Recorded data
=====

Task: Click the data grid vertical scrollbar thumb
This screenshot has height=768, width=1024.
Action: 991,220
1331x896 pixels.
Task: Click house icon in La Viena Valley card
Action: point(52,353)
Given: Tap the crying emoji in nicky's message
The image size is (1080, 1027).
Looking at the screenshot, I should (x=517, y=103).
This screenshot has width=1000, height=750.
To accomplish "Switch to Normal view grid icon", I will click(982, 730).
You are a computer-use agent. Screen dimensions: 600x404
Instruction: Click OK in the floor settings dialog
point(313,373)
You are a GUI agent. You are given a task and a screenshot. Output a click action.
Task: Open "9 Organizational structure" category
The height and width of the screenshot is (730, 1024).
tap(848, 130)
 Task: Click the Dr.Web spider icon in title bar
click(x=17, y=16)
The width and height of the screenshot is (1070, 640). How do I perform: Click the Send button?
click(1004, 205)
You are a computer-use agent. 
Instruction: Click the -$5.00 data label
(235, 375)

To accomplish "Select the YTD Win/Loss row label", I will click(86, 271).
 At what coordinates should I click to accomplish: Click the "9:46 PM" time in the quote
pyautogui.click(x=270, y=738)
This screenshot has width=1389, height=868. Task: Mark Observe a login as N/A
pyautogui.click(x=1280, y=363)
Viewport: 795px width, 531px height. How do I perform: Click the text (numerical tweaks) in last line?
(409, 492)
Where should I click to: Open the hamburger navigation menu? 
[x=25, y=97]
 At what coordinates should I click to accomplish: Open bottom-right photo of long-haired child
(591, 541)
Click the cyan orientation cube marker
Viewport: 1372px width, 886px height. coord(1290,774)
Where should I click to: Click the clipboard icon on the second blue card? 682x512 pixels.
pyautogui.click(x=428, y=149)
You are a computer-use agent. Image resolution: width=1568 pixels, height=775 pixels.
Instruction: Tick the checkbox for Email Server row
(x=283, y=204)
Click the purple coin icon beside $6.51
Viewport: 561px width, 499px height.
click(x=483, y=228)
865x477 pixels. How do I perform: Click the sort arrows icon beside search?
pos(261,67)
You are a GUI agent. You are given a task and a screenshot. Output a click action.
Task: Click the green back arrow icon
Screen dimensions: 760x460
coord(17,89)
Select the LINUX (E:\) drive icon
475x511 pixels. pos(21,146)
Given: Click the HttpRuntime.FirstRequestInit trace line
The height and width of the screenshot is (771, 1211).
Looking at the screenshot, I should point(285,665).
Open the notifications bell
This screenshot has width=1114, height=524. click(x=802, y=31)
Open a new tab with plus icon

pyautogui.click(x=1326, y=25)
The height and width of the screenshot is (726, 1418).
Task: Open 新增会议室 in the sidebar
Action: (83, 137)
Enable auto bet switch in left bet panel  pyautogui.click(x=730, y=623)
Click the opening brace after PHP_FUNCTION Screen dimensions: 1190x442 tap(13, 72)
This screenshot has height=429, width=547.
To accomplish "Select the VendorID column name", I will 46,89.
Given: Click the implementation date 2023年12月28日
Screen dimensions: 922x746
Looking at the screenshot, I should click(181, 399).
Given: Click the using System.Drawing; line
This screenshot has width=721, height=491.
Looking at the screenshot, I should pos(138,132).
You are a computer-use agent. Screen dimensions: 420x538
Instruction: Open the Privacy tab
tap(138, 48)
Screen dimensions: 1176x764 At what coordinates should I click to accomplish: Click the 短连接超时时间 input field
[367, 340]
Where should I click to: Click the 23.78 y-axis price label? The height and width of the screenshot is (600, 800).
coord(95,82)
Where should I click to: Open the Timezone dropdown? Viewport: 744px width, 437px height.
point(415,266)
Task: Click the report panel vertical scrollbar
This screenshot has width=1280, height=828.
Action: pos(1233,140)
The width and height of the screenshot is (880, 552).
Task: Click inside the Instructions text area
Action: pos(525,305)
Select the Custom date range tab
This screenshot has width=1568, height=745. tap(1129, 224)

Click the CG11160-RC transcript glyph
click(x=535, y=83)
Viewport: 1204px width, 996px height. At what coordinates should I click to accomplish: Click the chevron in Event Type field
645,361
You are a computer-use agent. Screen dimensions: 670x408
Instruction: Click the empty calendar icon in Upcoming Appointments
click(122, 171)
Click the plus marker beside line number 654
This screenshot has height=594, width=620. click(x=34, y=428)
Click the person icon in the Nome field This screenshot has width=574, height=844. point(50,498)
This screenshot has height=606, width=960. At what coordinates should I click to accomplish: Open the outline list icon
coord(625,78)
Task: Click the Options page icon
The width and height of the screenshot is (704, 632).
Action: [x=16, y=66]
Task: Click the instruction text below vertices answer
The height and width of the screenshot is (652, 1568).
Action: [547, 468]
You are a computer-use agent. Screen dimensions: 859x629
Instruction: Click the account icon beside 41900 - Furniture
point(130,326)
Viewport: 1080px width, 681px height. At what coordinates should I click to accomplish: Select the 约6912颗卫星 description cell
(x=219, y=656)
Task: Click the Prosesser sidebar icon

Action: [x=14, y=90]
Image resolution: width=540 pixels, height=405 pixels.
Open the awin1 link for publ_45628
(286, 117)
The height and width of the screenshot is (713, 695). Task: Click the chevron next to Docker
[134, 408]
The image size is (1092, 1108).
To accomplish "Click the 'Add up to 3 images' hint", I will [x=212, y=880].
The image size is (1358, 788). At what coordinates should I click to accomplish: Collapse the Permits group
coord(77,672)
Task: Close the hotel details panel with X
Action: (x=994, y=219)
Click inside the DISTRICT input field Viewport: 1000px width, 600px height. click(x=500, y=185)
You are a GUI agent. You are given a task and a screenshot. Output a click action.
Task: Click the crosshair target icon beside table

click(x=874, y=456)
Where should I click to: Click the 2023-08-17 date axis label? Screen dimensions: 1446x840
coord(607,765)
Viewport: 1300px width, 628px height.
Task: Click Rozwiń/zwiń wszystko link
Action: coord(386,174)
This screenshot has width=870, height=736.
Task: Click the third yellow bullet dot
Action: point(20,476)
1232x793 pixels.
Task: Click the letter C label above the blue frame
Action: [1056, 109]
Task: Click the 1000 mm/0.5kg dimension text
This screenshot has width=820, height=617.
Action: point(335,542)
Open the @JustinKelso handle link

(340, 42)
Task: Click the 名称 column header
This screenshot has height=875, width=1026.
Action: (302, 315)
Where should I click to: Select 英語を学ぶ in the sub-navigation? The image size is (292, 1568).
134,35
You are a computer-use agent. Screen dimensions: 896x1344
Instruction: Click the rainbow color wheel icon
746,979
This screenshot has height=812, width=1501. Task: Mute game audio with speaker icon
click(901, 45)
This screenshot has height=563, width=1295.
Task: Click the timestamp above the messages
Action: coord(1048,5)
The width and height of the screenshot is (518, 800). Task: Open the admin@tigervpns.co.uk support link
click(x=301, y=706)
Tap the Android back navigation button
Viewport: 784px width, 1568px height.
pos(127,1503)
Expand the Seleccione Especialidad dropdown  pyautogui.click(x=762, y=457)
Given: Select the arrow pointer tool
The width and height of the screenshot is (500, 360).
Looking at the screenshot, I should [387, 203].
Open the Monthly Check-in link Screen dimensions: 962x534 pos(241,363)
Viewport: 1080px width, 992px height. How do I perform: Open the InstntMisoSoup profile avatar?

=====

> [Work to complete] Tell how many lines of the data above hold the string "computer". Give only the number.

> [Problem solution] 7